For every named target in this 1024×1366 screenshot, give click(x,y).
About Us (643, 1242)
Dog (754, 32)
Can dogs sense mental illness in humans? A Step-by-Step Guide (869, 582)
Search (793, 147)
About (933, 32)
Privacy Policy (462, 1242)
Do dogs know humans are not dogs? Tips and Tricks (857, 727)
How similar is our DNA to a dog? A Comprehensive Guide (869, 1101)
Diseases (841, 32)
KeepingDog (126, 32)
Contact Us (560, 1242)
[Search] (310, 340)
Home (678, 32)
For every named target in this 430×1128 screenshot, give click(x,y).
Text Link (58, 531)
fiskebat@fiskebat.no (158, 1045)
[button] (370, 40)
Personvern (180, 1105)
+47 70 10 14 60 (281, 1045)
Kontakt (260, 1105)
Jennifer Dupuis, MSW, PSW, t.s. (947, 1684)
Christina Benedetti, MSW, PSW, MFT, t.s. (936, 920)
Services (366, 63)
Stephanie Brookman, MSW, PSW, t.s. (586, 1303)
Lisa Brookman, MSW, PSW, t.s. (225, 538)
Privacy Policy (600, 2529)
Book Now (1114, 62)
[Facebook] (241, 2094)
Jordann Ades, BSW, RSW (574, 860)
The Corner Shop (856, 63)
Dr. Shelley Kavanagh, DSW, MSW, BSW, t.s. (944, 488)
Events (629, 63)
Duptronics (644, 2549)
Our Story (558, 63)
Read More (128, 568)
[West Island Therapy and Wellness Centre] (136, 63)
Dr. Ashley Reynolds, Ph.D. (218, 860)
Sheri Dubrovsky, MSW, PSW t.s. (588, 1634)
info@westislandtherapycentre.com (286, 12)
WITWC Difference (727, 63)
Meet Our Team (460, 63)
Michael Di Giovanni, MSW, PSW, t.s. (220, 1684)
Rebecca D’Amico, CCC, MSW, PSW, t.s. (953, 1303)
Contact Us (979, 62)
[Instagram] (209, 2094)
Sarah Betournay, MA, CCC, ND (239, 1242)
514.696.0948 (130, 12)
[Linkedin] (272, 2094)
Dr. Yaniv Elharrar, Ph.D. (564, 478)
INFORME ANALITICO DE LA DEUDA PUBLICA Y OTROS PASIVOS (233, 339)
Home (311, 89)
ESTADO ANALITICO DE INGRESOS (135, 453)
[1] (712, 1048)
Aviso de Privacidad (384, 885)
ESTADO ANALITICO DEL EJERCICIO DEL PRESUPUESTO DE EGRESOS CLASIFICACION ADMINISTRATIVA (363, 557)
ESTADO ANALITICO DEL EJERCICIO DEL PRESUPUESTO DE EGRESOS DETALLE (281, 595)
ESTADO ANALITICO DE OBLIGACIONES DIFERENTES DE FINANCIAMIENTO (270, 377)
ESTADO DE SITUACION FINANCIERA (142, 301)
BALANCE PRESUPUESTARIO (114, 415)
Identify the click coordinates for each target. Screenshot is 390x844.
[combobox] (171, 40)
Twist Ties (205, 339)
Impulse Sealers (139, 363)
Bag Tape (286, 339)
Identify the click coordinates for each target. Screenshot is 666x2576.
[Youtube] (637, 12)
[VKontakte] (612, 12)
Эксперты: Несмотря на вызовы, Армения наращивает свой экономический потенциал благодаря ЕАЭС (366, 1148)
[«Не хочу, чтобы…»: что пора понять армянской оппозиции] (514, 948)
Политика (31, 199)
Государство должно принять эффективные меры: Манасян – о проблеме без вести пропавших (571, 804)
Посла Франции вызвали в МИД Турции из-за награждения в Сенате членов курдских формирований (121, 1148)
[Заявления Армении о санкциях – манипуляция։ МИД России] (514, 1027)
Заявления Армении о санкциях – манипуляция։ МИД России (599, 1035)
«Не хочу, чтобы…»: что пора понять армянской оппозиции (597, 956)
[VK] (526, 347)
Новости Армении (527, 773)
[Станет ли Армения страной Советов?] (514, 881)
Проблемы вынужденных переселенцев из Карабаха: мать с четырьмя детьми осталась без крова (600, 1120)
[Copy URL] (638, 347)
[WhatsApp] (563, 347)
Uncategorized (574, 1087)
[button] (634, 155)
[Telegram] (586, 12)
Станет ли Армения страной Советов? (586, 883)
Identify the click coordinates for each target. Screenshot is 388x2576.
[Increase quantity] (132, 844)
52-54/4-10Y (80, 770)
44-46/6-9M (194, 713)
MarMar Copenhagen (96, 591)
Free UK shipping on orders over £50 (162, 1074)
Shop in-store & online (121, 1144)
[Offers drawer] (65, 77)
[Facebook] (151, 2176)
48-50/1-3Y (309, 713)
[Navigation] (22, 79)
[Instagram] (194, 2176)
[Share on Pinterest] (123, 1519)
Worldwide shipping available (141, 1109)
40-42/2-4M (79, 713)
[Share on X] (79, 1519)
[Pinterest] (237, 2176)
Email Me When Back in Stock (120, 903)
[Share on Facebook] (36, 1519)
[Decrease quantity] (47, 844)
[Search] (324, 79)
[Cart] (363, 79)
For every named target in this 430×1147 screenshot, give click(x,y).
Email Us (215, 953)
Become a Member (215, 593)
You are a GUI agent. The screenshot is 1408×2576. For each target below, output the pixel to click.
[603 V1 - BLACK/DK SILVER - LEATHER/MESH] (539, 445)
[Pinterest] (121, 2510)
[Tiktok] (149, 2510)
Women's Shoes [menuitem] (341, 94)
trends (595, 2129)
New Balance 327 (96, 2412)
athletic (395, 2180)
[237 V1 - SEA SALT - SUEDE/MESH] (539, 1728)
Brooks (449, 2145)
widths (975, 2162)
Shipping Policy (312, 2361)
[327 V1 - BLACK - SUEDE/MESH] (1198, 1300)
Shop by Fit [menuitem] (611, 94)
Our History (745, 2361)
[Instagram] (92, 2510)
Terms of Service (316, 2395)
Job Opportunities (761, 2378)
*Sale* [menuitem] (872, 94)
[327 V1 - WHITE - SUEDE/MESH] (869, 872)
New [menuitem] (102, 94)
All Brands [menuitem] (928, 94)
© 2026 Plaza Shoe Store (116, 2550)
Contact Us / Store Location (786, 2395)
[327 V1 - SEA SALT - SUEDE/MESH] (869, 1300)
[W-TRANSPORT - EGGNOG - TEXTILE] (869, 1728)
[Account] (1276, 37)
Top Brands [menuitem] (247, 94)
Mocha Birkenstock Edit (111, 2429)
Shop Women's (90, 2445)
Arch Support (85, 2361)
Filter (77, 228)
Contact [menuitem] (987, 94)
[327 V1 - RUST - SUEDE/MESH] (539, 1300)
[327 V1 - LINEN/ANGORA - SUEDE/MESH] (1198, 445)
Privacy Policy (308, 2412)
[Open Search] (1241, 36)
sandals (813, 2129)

════════

§ What you are asked to do
Transcribe all of the material exactly. Omit nothing.

§ Finished task
For every named target in this 1024×1366 screenshot, give click(x,y).
About Us (643, 1242)
Dog (754, 32)
Can dogs sense mental illness in humans? A Step-by-Step Guide (869, 582)
Search (793, 147)
About (933, 32)
Privacy Policy (462, 1242)
Do dogs know humans are not dogs? Tips and Tricks (857, 727)
How similar is our DNA to a dog? A Comprehensive Guide (869, 1101)
Diseases (841, 32)
KeepingDog (126, 32)
Contact Us (560, 1242)
[Search] (310, 340)
Home (678, 32)
For every named target in this 430×1128 screenshot, give click(x,y).
Text Link (58, 531)
fiskebat@fiskebat.no (158, 1045)
[button] (370, 40)
Personvern (180, 1105)
+47 70 10 14 60 (281, 1045)
Kontakt (260, 1105)
Jennifer Dupuis, MSW, PSW, t.s. (947, 1684)
Christina Benedetti, MSW, PSW, MFT, t.s. (936, 920)
Services (366, 63)
Stephanie Brookman, MSW, PSW, t.s. (586, 1303)
Lisa Brookman, MSW, PSW, t.s. (225, 538)
Privacy Policy (600, 2529)
Book Now (1114, 62)
[Facebook] (241, 2094)
Jordann Ades, BSW, RSW (574, 860)
The Corner Shop (856, 63)
Dr. Shelley Kavanagh, DSW, MSW, BSW, t.s. (944, 488)
Events (629, 63)
Duptronics (644, 2549)
Our Story (558, 63)
Read More (128, 568)
[West Island Therapy and Wellness Centre] (136, 63)
Dr. Ashley Reynolds, Ph.D. (218, 860)
Sheri Dubrovsky, MSW, PSW t.s. (588, 1634)
info@westislandtherapycentre.com (286, 12)
WITWC Difference (727, 63)
Meet Our Team (460, 63)
Michael Di Giovanni, MSW, PSW, t.s. (220, 1684)
Rebecca D’Amico, CCC, MSW, PSW, t.s. (953, 1303)
Contact Us (979, 62)
[Instagram] (209, 2094)
Sarah Betournay, MA, CCC, ND (239, 1242)
514.696.0948 (130, 12)
[Linkedin] (272, 2094)
Dr. Yaniv Elharrar, Ph.D. (564, 478)
INFORME ANALITICO DE LA DEUDA PUBLICA Y OTROS PASIVOS (233, 339)
Home (311, 89)
ESTADO ANALITICO DE INGRESOS (135, 453)
[1] (712, 1048)
Aviso de Privacidad (384, 885)
ESTADO ANALITICO DEL EJERCICIO DEL PRESUPUESTO DE EGRESOS CLASIFICACION ADMINISTRATIVA (363, 557)
ESTADO ANALITICO DEL EJERCICIO DEL PRESUPUESTO DE EGRESOS DETALLE (281, 595)
ESTADO ANALITICO DE OBLIGACIONES DIFERENTES DE FINANCIAMIENTO (270, 377)
ESTADO DE SITUACION FINANCIERA (142, 301)
BALANCE PRESUPUESTARIO (114, 415)
Identify the click coordinates for each target. Screenshot is 390x844.
[combobox] (171, 40)
Twist Ties (205, 339)
Impulse Sealers (139, 363)
Bag Tape (286, 339)
Identify the click coordinates for each target. Screenshot is 666x2576.
[Youtube] (637, 12)
[VKontakte] (612, 12)
Эксперты: Несмотря на вызовы, Армения наращивает свой экономический потенциал благодаря ЕАЭС (366, 1148)
[«Не хочу, чтобы…»: что пора понять армянской оппозиции] (514, 948)
Политика (31, 199)
Государство должно принять эффективные меры: Манасян – о проблеме без вести пропавших (571, 804)
Посла Франции вызвали в МИД Турции из-за награждения в Сенате членов курдских формирований (121, 1148)
[Заявления Армении о санкциях – манипуляция։ МИД России] (514, 1027)
Заявления Армении о санкциях – манипуляция։ МИД России (599, 1035)
«Не хочу, чтобы…»: что пора понять армянской оппозиции (597, 956)
[VK] (526, 347)
Новости Армении (527, 773)
[Станет ли Армения страной Советов?] (514, 881)
Проблемы вынужденных переселенцев из Карабаха: мать с четырьмя детьми осталась без крова (600, 1120)
[Copy URL] (638, 347)
[WhatsApp] (563, 347)
Uncategorized (574, 1087)
[button] (634, 155)
[Telegram] (586, 12)
Станет ли Армения страной Советов? (586, 883)
Identify the click coordinates for each target. Screenshot is 388x2576.
[Increase quantity] (132, 844)
52-54/4-10Y (80, 770)
44-46/6-9M (194, 713)
MarMar Copenhagen (96, 591)
Free UK shipping on orders over £50 (162, 1074)
Shop in-store & online (121, 1144)
[Offers drawer] (65, 77)
[Facebook] (151, 2176)
48-50/1-3Y (309, 713)
[Navigation] (22, 79)
[Instagram] (194, 2176)
[Share on Pinterest] (123, 1519)
Worldwide shipping available (141, 1109)
40-42/2-4M (79, 713)
[Share on X] (79, 1519)
[Pinterest] (237, 2176)
Email Me When Back in Stock (120, 903)
[Share on Facebook] (36, 1519)
[Decrease quantity] (47, 844)
[Search] (324, 79)
[Cart] (363, 79)
For every named target in this 430×1147 screenshot, give click(x,y).
Email Us (215, 953)
Become a Member (215, 593)
You are a GUI agent. The screenshot is 1408×2576. For each target below, output the pixel to click.
[603 V1 - BLACK/DK SILVER - LEATHER/MESH] (539, 445)
[Pinterest] (121, 2510)
[Tiktok] (149, 2510)
Women's Shoes [menuitem] (341, 94)
trends (595, 2129)
New Balance 327 (96, 2412)
athletic (395, 2180)
[237 V1 - SEA SALT - SUEDE/MESH] (539, 1728)
Brooks (449, 2145)
widths (975, 2162)
Shipping Policy (312, 2361)
[327 V1 - BLACK - SUEDE/MESH] (1198, 1300)
Shop by Fit [menuitem] (611, 94)
Our History (745, 2361)
[Instagram] (92, 2510)
Terms of Service (316, 2395)
Job Opportunities (761, 2378)
*Sale* [menuitem] (872, 94)
[327 V1 - WHITE - SUEDE/MESH] (869, 872)
New [menuitem] (102, 94)
All Brands [menuitem] (928, 94)
© 2026 Plaza Shoe Store (116, 2550)
Contact Us / Store Location (786, 2395)
[327 V1 - SEA SALT - SUEDE/MESH] (869, 1300)
[W-TRANSPORT - EGGNOG - TEXTILE] (869, 1728)
[Account] (1276, 37)
Top Brands [menuitem] (247, 94)
Mocha Birkenstock Edit (111, 2429)
Shop Women's (90, 2445)
Arch Support (85, 2361)
Filter (77, 228)
Contact [menuitem] (987, 94)
[327 V1 - RUST - SUEDE/MESH] (539, 1300)
[327 V1 - LINEN/ANGORA - SUEDE/MESH] (1198, 445)
Privacy Policy (308, 2412)
[Open Search] (1241, 36)
sandals (813, 2129)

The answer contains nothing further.